Sen. Joseph Lieberman ’64 LAW ’67 played the early bird Sunday morning with a campaign stop at Temple Street’s Diner 21, where the embattled politician chatted with voters, trying to spread his cheery optimism and convince the breakfasting families that he is still a thoroughly grounded Connecticut native, despite his 18 years in Washington.

Since Ned Lamont SOM ’80, now the Democratic candidate for U.S. Senate, defeated Lieberman in the August primary, Lieberman has been working hard to counter Lamont’s charges that he had become out of touch with his home state. The Diner 21 stop was part of the Lieberman campaign’s “Joe’s Doors and Diners” effort, which has sent the senator around the state shaking hands and reminding voters of his history as their elected representative.

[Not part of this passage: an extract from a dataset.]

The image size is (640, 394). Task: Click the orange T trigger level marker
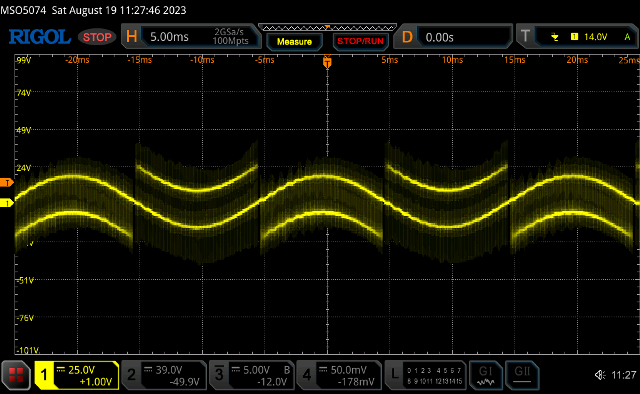[7, 183]
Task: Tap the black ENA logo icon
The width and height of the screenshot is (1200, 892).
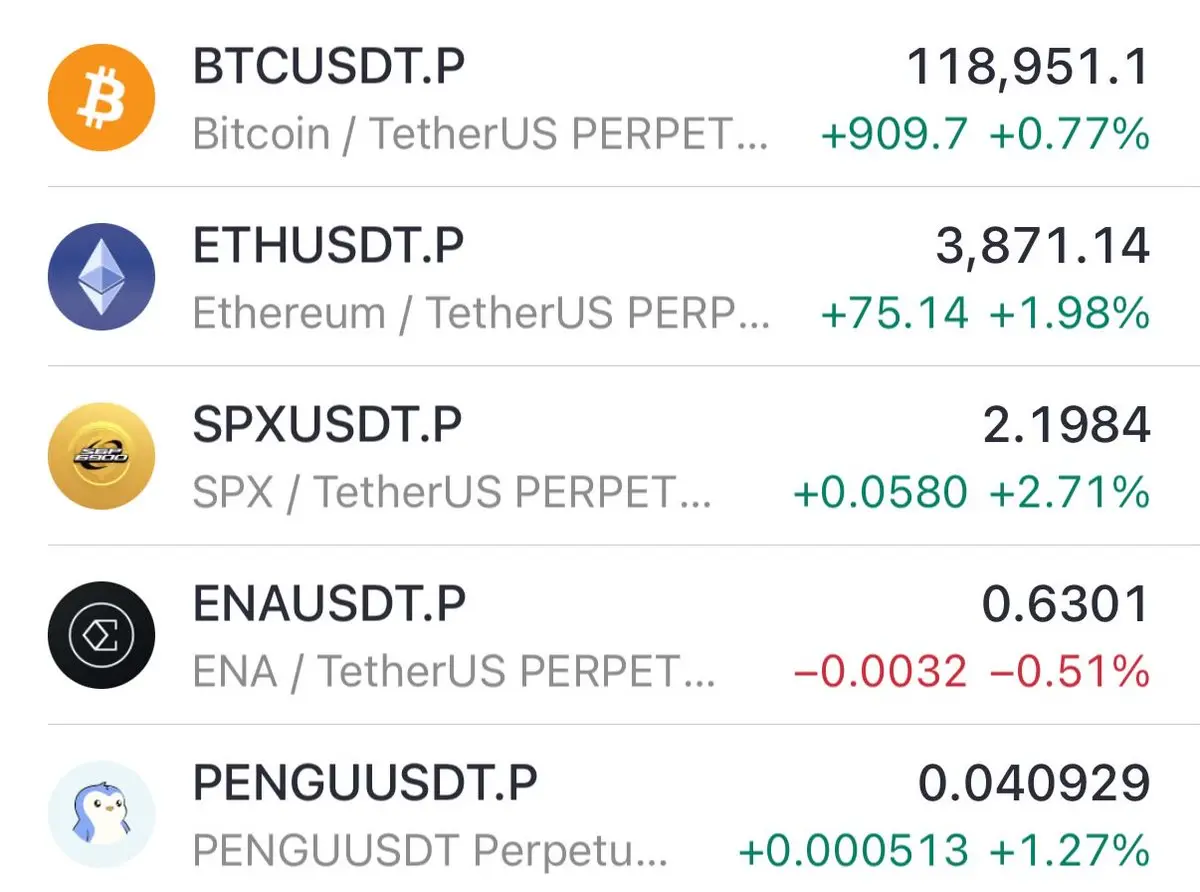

The visit also coincided with the release of the campaign’s third television ad, which focuses on the senator’s record since 1970, when he was first elected to the state senate. The ad references Lieberman’s participation in the 1960s civil-rights march and his support for the environment as a state senator and later as Connecticut’s attorney general.

But Sunday at 9:45 a.m., when Lieberman arrived, the connections he tried to make while wandering from table to table were much more immediate. One woman told the senator she was a professor of fiction writing at Southern Connecticut State University, and the senator, who used to live in the Westville neighborhood near the school, reminisced momentarily about the days when SCSU was just a teacher’s college, not a full-fledged university.

As he shook hands and took snapshots with the patrons — no more than six of the diner’s tables were full — the senator returned repeatedly to one theme: his optimism about the nation’s progress.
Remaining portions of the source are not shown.